Academic buildings need classrooms – but how do you know you are building the right ones when you design something new?
Dedicating too much space to classrooms is a waste of resources, and results in underused space; building too few classrooms, or classrooms that are too cramped, will stress faculty and limit room layouts from accommodating team-based learning.
Classroom Utilization Visualization
Visualization of room use can reveal opportunities for sharing space and making the most of your room inventory. In this example, a school with predominantly evening courses and a desire to expand lunchtime offerings to its students, can make use of classrooms built to support a graduate program with heavy day-time use, but light lunchtime and evening use.

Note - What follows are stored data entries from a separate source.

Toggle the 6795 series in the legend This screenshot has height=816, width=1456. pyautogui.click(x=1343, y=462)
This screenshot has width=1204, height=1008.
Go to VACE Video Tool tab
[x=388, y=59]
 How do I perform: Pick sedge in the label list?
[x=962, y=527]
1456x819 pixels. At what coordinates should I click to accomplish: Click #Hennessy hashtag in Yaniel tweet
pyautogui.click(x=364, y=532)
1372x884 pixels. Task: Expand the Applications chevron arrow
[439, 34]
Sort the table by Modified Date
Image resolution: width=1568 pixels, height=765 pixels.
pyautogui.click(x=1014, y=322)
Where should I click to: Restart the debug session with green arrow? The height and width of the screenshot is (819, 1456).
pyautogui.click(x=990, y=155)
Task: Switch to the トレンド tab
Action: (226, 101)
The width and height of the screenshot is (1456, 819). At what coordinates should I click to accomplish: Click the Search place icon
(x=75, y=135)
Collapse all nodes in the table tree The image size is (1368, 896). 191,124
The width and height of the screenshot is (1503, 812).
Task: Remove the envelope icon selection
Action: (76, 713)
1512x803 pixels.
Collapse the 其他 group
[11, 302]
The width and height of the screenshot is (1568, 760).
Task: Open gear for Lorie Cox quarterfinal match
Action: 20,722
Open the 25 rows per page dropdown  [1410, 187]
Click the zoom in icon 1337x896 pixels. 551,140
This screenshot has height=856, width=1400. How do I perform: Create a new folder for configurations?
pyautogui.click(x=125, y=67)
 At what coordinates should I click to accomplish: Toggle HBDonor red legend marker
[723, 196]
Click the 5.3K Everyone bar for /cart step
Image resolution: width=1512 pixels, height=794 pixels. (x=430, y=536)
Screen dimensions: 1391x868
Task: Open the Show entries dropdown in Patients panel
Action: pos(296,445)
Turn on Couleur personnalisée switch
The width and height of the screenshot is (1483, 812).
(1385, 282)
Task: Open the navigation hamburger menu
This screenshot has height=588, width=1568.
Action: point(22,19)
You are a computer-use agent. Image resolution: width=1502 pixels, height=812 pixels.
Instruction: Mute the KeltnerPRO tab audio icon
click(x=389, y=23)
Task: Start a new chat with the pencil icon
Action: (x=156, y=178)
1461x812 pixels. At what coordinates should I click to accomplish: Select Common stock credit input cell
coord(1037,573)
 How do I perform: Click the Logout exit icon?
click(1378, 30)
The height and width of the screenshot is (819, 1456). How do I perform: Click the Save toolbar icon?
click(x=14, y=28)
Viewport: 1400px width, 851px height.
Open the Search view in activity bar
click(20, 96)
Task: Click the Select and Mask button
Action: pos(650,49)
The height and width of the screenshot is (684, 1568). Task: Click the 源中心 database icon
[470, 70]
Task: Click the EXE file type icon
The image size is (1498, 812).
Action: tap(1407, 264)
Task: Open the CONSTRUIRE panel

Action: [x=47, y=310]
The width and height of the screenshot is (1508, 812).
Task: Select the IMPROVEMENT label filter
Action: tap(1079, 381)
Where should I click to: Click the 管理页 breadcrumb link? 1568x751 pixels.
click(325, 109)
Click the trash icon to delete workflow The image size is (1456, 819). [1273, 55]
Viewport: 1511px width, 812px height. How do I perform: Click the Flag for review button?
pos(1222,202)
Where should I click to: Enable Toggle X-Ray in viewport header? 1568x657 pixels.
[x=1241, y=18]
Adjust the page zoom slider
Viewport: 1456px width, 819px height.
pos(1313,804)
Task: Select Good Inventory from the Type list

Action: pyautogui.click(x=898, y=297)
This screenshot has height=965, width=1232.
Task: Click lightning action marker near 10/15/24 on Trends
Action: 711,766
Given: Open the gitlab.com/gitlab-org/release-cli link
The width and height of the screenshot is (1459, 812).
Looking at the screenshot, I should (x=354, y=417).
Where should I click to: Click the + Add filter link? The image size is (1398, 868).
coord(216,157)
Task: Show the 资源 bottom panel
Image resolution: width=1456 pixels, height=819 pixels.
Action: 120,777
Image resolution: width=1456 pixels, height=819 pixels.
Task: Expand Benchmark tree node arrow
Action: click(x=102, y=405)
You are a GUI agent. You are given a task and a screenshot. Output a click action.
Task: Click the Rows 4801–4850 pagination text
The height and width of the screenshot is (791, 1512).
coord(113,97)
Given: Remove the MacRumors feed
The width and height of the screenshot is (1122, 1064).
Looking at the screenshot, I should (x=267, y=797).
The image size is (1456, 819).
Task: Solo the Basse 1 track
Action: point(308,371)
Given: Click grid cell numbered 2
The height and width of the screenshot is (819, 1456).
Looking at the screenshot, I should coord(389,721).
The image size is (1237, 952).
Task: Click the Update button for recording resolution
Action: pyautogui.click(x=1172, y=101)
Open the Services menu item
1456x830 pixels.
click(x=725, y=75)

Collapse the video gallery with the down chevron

The institution can invest in fewer, better classrooms that can serve more students.
Classroom Use Forecasting Tool
Integrates institution-based metrics on seat fill rate and classroom utilization, existing classroom scheduling and use data, and flexible inputs on student headcount to allow clients to map their projected population and course schedule onto a projected set of rooms. Graphs indicate the room use at 570 students (current) and 850 students (projected future). We use this tool in the programming phase to right-size the inventory of classrooms to meet future demand.
Classrooms for the future
Technology is constantly evolving, and how students learn, and access information and work on projects is very different today that it was 10 years ago. Our classrooms need to evolve to support new modes of instruction. We help clients understand how to design flexible classrooms that will support the next 50 years of instruction.